## Selected passage
Title: Re: exhale - Open Source xHE-AAC encoder
Post by: fabiorug on 2020-05-24 16:39:10
Now to have exhale benefits (even if there aren't very high frequencies) I suggest preset 6 144 kbps.
yes opus focus much on high frequencies.
If you try with foobar a new build like these new one https://jeremylee.sh/bin.html  even at 26 kbps it tries to preserve high frequencies.
It is difficult to hear differences between two codecs.
Sorry to all, I'm too off topic, i can't delete the post.
Title: Re: exhale - Open Source xHE-AAC encoder
Post by: celona on 2020-05-24 21:54:56
I have created two sets of files, one mono and one stereo, for testing Exhale and other encoders in the case of the human voice only.

Each file contains at different sampling frequencies, obtained from the same SRC, in 4 part, a male voice with background music and a female voice from files 11 and 12 of your set, a very short sound, and the voice of a soprano from the EBU tests.

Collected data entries
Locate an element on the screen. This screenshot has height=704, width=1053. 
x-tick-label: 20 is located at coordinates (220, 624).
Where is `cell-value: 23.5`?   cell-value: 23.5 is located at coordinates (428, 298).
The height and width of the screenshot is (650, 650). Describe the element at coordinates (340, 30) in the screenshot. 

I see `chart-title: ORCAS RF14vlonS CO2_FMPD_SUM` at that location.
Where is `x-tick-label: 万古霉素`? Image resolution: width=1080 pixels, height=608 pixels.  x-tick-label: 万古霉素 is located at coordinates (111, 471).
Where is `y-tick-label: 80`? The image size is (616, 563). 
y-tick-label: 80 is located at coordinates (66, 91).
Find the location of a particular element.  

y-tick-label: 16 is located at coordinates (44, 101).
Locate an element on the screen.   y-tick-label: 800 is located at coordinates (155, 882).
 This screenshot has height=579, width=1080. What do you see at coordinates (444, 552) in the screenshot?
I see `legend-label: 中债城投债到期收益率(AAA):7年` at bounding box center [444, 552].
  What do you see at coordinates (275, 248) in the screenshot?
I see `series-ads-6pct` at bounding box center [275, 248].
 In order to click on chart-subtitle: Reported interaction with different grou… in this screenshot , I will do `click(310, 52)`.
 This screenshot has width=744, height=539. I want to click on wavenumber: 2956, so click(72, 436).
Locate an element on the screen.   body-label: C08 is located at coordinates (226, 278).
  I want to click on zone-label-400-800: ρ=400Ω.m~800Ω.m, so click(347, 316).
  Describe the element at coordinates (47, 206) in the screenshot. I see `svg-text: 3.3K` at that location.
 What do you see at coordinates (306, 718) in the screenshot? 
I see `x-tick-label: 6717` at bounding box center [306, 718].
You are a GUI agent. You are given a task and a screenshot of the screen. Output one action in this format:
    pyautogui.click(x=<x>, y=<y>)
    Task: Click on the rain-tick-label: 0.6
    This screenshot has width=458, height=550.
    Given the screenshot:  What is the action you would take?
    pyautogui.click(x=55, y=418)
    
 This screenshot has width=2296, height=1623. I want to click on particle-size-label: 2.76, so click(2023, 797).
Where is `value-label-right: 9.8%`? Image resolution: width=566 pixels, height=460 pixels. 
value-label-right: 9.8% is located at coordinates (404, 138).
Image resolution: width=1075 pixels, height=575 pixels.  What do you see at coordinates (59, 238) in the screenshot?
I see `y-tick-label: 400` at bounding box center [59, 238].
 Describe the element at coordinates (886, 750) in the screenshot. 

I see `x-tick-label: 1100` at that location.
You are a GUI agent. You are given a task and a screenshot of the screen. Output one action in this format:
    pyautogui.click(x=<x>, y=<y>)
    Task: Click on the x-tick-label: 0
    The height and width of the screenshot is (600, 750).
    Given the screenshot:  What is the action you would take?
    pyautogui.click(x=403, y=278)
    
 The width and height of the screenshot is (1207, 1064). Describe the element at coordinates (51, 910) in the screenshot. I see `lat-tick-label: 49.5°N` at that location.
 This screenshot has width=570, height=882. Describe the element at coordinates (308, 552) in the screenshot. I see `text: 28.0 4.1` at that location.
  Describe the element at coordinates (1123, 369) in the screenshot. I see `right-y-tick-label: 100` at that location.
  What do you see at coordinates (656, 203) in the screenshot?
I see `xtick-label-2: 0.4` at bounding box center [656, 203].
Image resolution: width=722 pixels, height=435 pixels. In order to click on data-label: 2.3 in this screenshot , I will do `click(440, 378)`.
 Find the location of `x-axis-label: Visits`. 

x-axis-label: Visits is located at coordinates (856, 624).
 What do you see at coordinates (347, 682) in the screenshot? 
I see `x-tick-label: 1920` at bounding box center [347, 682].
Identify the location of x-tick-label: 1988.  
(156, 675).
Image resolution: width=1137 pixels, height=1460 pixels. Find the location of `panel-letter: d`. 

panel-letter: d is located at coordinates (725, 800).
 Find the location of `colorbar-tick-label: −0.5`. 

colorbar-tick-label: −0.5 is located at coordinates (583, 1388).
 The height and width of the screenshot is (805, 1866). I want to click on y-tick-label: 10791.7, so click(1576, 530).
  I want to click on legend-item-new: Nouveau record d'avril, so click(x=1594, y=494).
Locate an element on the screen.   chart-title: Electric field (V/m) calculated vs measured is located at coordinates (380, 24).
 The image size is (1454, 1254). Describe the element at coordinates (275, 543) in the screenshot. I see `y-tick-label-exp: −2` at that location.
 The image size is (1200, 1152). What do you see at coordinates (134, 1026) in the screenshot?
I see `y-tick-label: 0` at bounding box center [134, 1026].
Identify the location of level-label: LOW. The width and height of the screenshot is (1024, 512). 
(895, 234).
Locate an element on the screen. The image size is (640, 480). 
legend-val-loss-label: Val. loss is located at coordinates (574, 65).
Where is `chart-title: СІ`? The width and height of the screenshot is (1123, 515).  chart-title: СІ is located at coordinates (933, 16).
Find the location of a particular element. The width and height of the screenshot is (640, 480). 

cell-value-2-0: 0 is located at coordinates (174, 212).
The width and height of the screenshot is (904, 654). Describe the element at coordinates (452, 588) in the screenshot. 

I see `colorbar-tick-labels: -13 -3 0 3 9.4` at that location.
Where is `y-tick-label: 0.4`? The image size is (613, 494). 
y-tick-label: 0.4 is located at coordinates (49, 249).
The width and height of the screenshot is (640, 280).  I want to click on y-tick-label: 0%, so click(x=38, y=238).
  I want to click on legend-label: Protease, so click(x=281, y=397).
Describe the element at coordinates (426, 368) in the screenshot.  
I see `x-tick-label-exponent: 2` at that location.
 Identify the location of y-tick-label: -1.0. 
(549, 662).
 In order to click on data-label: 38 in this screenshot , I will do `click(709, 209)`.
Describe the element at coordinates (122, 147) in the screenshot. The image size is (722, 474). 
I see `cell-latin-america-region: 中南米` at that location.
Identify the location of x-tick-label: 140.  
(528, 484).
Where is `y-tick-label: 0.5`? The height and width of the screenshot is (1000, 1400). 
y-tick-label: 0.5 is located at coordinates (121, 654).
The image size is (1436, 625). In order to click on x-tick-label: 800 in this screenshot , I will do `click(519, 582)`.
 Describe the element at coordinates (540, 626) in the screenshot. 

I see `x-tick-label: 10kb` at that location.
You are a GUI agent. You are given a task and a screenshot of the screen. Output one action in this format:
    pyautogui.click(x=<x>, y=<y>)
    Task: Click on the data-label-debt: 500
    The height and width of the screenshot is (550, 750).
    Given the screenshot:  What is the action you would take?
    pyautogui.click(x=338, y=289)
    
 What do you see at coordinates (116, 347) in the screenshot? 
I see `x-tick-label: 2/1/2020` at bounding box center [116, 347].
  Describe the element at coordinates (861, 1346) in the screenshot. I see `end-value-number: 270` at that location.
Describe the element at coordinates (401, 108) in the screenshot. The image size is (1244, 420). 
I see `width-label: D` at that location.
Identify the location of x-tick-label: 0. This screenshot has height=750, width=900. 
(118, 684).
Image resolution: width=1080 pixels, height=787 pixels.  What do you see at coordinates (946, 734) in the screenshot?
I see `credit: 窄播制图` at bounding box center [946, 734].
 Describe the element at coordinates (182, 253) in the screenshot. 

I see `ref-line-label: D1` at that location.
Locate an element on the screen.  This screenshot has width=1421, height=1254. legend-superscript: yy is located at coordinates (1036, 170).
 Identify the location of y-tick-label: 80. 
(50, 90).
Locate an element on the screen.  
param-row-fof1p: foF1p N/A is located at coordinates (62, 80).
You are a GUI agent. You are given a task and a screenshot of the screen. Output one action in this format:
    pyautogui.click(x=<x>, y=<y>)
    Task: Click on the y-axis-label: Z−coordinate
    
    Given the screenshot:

## Required tasks
a: Answer these questions from the forum thread about the exhale encoder:
(i) Which preset and bitrate does fabiorug suggest for getting exhale's benefits?
(ii) At what bitrate does the new build still try to preserve high frequencies?
(iii) How many sets of files did celona create, and of what kinds?
b: What is the stretch of the forum thread from "yes opus focus" through "delete the post."? Extract it word for word.

## Answers given
a:
(i) Preset 6 at 144 kbps.
(ii) 26 kbps.
(iii) Two sets, one mono and one stereo.

b:
yes opus focus much on high frequencies.
If you try with foobar a new build like these new one https://jeremylee.sh/bin.html  even at 26 kbps it tries to preserve high frequencies.
It is difficult to hear differences between two codecs.
Sorry to all, I'm too off topic, i can't delete the post.